Un livre à lire – Une métaphysique pour les simples
Lorsqu’il me confia, il y a de cela une quinzaine d’années, son dernier livre pour que je lui donne mon avis, Pierre-Marie Emonet n’était pas encore mon professeur de Métaphysique, mais plutôt ce mentor avec qui j’avais la joie de trainer tard le soir pour ferrailler ! Il avait achevé précédemment un petit opuscule L’âme humaine expliquée aux simples que, je l’avoue, je n’avais pas encore lu. En revanche son dernier né, Une métaphysique pour les simples, me transporta littéralement ! Enfin, un philosophe, un métaphysicien qui ne se contentait pas de disséquer, tel un chirurgien, l’être pour en dire trois mots somme toutes assez vagues ! Avec l’aide des poètes, ce grand connaisseur d’Aristote reprenait, pour nous, le chemin même du maître d’Athènes et nous faisait, ligne à après ligne, rien moins que contempler l’être lui-même.
Un livre de philosophie qui se faisait, pour nous, tour à tour poème, peinture ou mélodie. Appelant à la rescousse Van Gogh (« J’ai un nouvel espoir de faire moi-même quelque chose où il y ait de l’âme »), Rilke (« Arbre qui peut-être pense en dedans ») ou Claudel (« Quoi de plus mortel à exhaler pour un être périssable que l’éternelle essence et pour une seconde l’inépuisable odeur de la rose), le Père Emonet laissait, comme Aristote, le monde se révéler à lui. « Dieu n’a pas fait le monde. Il l’a fait se faire. Il l’a provoqué. » (Claudel) A nous de le saisir et de découvrir, comme ce chartreux, cité au fronton du livre, pour qui « le contemplatif n’est pas celui qui découvre des secrets ignorés de tous, mais celui qui s’extasie devant ce que tout le monde sait » ! Que pouvais-je donc dire à la lecture de ce petit chef d’œuvre sinon qu’il est un chemin par lequel l’âme s’enracine dans le monde et s’élève vers sa propre réalisation ? Du philosophe et du poète qui l’emporte en ces pages merveilleuses ? Aucun ! Ou plutôt les deux ! L’âme du poète est venue unifier et animer ce que le philosophe avait froidement analysé.

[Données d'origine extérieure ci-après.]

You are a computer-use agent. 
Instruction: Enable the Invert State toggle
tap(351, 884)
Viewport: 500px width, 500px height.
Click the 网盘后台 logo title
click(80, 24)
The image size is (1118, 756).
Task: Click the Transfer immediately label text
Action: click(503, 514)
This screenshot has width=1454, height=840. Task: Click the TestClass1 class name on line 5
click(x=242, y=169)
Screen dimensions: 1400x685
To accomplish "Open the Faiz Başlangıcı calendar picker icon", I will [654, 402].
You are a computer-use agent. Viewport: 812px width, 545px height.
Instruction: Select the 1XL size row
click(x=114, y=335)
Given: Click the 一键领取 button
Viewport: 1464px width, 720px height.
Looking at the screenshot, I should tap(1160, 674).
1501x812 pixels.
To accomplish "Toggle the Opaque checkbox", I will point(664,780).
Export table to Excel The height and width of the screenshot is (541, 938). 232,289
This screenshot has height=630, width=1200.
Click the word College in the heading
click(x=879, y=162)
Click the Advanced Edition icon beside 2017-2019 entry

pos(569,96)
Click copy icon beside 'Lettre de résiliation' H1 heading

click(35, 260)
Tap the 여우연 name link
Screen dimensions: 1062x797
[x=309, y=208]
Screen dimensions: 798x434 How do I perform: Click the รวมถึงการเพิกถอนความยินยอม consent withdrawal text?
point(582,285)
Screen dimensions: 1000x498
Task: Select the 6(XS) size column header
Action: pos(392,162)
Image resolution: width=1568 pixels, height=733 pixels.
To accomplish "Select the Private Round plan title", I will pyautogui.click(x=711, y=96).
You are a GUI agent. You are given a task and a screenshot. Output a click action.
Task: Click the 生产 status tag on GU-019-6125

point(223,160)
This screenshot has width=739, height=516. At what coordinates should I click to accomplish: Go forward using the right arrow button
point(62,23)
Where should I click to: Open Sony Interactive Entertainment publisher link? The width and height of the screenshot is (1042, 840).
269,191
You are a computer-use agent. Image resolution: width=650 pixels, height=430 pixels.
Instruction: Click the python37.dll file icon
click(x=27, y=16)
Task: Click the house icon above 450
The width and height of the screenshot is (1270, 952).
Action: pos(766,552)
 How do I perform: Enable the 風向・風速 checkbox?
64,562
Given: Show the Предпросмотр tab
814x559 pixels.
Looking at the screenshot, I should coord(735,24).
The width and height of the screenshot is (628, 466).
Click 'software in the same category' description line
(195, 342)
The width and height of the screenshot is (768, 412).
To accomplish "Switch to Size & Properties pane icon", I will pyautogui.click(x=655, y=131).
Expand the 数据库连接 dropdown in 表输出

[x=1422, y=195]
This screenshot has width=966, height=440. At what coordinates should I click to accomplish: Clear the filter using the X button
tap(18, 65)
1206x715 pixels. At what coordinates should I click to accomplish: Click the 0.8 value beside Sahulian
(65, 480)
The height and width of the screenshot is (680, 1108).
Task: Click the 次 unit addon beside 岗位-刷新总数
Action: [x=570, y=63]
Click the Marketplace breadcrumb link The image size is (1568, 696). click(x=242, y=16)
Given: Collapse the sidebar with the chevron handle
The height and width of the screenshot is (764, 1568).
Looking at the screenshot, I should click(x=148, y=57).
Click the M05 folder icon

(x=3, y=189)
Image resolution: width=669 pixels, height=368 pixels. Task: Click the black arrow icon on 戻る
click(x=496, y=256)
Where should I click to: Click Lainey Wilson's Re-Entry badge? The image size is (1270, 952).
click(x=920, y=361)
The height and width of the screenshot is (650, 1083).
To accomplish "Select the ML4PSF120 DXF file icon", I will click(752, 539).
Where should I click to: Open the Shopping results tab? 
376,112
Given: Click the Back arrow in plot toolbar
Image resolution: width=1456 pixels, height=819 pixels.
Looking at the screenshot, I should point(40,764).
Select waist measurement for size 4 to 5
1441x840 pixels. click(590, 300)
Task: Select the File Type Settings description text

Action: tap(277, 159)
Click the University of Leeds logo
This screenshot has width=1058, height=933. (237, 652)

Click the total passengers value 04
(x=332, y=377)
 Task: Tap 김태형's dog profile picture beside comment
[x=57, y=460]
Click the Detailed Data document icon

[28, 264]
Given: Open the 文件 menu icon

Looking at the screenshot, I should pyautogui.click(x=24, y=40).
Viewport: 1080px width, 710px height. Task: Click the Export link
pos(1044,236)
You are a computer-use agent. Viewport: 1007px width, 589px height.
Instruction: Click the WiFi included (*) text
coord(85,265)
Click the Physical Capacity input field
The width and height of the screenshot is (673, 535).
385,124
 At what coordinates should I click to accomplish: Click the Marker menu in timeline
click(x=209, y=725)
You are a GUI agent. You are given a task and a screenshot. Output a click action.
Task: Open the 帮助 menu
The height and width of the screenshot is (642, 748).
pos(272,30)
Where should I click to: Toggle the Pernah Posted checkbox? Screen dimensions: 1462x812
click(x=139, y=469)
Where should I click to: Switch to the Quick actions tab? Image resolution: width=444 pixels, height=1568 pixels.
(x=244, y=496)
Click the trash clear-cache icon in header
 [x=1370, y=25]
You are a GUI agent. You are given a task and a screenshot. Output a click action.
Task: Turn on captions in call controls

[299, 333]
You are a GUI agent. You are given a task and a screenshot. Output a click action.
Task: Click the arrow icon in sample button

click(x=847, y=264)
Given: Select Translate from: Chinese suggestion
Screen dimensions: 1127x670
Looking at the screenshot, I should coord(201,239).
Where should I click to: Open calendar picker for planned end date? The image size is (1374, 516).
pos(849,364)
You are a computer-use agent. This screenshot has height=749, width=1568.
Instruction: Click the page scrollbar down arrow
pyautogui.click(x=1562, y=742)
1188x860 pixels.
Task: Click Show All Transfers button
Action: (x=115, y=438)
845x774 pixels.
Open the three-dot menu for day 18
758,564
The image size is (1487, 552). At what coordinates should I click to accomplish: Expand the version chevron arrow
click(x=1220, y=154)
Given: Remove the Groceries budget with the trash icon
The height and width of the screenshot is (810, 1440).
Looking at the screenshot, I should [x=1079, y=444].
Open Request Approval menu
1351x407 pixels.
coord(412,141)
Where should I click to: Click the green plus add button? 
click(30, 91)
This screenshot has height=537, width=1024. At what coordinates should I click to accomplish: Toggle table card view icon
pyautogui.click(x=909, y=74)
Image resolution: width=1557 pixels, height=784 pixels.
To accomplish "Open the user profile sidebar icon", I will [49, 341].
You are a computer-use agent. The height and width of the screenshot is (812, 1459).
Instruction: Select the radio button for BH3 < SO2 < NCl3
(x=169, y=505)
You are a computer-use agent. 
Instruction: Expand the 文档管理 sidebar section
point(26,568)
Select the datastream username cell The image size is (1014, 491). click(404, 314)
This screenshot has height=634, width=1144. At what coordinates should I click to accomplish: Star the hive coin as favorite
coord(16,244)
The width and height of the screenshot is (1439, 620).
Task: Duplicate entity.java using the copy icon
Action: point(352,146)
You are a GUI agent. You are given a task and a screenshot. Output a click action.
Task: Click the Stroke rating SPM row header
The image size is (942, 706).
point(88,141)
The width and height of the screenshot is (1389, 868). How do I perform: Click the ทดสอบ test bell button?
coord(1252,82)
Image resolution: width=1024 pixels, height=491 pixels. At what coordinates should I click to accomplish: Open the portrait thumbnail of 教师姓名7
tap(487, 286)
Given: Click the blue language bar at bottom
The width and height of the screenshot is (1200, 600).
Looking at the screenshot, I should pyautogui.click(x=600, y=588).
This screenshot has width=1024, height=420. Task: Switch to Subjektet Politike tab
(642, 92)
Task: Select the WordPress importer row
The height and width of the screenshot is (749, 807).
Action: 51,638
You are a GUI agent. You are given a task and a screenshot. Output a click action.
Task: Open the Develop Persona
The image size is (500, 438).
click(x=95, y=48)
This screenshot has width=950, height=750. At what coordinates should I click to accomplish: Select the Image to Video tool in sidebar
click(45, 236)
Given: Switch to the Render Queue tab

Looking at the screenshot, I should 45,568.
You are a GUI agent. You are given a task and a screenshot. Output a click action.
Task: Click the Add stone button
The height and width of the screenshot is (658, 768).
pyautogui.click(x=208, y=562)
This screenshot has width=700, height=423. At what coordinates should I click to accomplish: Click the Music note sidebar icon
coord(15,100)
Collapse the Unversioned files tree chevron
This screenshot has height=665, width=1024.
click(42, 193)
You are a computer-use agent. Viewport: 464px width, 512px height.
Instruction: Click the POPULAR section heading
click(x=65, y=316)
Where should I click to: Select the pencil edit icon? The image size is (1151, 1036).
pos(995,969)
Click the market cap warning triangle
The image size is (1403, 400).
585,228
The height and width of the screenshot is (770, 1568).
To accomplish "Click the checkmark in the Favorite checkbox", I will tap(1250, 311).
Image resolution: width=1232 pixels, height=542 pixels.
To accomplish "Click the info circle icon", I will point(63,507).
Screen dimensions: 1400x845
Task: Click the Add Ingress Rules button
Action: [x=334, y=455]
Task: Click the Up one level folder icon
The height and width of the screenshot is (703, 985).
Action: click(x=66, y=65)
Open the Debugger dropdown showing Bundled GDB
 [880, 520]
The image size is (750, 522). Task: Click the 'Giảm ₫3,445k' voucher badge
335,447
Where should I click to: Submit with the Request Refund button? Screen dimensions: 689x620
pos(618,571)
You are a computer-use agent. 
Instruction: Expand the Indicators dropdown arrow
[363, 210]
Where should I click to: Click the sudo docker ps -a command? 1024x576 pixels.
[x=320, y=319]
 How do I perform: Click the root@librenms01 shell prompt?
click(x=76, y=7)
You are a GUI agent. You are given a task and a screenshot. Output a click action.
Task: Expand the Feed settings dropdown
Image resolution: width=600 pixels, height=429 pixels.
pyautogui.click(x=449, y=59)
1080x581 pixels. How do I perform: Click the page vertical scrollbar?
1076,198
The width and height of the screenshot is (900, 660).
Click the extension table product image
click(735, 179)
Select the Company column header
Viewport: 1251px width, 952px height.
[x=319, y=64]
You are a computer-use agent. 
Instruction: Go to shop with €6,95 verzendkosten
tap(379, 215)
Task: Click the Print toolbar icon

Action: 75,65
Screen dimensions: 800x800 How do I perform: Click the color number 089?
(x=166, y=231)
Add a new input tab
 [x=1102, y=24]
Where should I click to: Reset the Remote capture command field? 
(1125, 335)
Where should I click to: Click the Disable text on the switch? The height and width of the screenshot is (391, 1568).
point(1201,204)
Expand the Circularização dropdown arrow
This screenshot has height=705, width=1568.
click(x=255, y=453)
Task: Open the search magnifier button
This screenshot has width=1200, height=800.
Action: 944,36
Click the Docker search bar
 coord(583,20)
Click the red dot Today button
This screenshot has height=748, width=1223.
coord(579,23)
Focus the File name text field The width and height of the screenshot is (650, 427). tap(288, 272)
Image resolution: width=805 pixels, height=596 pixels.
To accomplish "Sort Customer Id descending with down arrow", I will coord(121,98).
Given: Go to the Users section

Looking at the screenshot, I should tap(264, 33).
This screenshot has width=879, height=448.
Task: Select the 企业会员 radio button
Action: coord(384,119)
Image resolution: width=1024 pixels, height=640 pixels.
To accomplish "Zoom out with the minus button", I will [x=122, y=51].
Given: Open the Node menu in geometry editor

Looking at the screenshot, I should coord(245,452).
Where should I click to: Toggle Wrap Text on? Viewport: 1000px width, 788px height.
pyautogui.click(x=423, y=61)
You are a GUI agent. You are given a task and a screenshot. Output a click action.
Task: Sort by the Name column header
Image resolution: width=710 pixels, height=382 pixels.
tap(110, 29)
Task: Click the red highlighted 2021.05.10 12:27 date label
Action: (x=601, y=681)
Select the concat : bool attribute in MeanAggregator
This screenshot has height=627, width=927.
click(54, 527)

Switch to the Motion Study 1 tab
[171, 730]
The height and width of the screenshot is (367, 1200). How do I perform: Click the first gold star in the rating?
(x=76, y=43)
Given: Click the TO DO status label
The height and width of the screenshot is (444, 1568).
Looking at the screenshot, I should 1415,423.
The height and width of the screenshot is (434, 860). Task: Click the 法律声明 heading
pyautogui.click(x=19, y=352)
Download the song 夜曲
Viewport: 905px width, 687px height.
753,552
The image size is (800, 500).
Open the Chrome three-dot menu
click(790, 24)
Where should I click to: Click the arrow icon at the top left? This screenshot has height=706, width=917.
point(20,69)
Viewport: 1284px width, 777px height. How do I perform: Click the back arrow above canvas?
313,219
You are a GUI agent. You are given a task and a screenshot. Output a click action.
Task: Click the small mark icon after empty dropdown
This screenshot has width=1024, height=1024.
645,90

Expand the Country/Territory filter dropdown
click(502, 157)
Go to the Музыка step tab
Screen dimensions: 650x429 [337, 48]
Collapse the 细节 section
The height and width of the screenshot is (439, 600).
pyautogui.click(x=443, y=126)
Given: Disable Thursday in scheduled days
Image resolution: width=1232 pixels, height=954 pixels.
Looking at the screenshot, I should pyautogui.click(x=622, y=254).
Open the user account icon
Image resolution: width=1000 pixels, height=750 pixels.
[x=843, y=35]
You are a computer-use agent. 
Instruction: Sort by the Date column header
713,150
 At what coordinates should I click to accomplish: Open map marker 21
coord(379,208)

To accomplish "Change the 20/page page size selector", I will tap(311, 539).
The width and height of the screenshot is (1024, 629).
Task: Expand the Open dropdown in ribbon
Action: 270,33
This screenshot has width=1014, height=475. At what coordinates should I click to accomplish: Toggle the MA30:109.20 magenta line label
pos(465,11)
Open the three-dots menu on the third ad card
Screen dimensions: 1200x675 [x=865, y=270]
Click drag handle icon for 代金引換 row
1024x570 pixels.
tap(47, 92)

Lorsque, jeune blanc bec, je voulus prouver au maître que j’avais bien compris son livre, j’arrivais un soir avec des pages de notes et remarques. Avec son humour débonnaire, il me dit : « Mais c’est mon œuvre que vous critiquez ». Puis il ajouta…. « Oui… quand je dis pour les simples, il est vrai qu’il faut avoir un peu d’aisance ! » Oui sans doute, mais une aisance du cœur. Quiconque se laisse guider par cet ami de l’âme et de l’être, s’en trouve conquis et transporté vers des hauteurs insoupçonnées ! Et comme il arrive toujours des gens brillants, ils vous laissent contempler, du sommet de leur art, ce que vous, rude besogneux, n’auriez jamais atteint, vous donnant, non pas l’illusion, mais la joie, d’avoir compris ce que seuls les simples n’ont pas besoin de comprendre parce qu’ils le contemplent à loisir de leurs yeux d’enfants !
Un livre tout simple, pour âme sensible à la recherche de la profondeur de leur être !
Pierre-Marie Emonet, o.p., Une métaphysique pour les simples, éd. CLD, 1991.